WORK ORDER -> If a line in the data holds "item", copy that line out in full.
BEGIN SOURCE MATERIAL
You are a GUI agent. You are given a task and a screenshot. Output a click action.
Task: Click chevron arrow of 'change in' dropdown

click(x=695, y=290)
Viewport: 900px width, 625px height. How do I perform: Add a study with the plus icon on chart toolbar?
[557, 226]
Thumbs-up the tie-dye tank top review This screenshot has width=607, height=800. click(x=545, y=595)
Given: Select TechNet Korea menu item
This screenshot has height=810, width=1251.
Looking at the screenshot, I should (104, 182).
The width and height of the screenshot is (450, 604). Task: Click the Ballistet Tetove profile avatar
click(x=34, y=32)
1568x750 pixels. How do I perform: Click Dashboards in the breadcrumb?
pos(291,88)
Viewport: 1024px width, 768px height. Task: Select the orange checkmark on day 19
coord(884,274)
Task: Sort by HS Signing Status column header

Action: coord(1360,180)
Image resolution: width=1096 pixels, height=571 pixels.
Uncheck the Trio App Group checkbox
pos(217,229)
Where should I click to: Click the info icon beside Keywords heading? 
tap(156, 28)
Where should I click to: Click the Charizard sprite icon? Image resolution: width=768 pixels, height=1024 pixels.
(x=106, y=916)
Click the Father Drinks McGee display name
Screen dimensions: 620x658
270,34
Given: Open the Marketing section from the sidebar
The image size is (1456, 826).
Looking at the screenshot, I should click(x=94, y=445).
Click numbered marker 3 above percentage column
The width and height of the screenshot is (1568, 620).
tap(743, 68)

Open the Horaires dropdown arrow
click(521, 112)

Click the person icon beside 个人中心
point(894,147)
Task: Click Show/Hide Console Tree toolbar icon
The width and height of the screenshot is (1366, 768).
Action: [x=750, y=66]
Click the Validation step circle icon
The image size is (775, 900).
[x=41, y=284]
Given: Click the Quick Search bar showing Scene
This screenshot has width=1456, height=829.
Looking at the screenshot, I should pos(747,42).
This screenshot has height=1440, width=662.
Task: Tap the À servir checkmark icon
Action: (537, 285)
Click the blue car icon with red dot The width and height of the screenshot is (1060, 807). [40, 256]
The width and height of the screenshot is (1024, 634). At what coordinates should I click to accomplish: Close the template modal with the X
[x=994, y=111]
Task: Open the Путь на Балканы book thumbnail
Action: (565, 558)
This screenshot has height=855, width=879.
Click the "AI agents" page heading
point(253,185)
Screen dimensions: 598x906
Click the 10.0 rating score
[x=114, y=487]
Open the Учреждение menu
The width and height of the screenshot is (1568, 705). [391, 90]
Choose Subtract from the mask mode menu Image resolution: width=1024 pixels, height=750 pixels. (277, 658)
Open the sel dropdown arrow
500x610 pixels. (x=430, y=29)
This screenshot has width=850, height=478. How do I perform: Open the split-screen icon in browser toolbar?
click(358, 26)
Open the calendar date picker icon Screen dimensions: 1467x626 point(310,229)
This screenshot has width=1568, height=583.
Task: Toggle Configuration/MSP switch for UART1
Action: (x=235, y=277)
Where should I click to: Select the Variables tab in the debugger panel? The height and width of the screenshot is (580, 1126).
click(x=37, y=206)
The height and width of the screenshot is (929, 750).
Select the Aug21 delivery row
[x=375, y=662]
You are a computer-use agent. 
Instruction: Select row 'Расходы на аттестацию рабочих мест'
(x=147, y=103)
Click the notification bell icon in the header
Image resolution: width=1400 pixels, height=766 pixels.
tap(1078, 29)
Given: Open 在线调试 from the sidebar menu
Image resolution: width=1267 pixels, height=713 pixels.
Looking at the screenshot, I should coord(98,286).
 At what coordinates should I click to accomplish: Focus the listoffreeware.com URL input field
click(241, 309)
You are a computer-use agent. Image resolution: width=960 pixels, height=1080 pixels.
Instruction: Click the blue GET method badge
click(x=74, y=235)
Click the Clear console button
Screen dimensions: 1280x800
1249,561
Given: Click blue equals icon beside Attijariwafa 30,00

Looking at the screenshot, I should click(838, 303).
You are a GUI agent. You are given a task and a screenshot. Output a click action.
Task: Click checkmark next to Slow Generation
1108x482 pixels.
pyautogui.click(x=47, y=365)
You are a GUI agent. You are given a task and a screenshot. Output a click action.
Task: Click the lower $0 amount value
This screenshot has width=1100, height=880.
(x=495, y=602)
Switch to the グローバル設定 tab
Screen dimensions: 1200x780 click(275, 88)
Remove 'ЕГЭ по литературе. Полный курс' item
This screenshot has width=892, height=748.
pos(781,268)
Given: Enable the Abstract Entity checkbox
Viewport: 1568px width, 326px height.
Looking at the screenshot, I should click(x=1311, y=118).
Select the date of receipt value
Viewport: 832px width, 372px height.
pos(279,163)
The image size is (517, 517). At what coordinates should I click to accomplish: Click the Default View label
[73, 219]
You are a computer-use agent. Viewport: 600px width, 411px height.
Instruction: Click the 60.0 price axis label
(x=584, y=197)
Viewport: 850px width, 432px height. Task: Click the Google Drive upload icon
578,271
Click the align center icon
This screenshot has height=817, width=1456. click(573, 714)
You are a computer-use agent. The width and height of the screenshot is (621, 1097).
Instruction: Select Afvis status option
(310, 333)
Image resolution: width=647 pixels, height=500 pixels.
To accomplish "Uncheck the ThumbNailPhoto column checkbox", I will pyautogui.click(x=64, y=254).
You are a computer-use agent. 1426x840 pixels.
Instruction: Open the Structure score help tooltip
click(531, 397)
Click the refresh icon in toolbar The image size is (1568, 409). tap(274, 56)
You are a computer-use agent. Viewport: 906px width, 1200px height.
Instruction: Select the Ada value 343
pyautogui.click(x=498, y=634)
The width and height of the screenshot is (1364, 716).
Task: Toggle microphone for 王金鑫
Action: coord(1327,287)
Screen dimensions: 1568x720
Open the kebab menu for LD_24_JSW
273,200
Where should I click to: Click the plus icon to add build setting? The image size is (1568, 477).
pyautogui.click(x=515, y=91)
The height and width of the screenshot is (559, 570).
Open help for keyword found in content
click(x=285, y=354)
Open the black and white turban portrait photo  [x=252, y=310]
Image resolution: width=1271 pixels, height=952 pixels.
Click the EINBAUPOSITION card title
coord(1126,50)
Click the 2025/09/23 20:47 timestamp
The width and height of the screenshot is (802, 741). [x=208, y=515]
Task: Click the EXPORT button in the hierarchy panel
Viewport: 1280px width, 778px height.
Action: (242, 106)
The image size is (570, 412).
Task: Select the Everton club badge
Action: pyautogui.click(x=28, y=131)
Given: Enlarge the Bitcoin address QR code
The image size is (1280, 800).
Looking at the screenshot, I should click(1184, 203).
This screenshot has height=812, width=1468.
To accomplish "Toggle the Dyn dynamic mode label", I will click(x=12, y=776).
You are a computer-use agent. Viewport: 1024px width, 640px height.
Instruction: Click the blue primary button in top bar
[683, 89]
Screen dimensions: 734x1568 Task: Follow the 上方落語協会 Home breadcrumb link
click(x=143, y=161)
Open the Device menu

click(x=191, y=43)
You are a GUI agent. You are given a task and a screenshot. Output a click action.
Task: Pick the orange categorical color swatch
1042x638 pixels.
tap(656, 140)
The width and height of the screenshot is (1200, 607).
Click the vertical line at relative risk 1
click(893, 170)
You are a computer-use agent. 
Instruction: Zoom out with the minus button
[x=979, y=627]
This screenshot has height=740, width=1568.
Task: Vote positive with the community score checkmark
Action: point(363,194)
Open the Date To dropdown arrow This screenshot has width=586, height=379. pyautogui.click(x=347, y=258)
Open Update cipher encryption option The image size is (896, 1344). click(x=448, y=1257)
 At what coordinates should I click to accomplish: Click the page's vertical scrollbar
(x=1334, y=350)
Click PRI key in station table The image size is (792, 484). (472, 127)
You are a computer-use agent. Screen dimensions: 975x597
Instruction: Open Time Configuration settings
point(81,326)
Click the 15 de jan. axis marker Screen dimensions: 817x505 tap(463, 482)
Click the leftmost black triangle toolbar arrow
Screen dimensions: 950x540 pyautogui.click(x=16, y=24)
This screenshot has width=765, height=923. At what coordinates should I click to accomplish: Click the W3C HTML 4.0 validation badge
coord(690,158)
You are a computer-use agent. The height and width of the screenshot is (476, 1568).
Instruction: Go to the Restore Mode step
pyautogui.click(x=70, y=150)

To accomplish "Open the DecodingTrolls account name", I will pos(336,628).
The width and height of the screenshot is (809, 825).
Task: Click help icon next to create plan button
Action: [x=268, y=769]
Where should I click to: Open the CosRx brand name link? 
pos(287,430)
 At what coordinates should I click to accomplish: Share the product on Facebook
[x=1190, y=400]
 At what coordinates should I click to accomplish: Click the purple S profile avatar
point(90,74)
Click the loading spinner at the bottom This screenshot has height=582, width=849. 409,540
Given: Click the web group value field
END SOURCE MATERIAL
EXERCISE ANSWER ->
Given: Select TechNet Korea menu item
Remove 'ЕГЭ по литературе. Полный курс' item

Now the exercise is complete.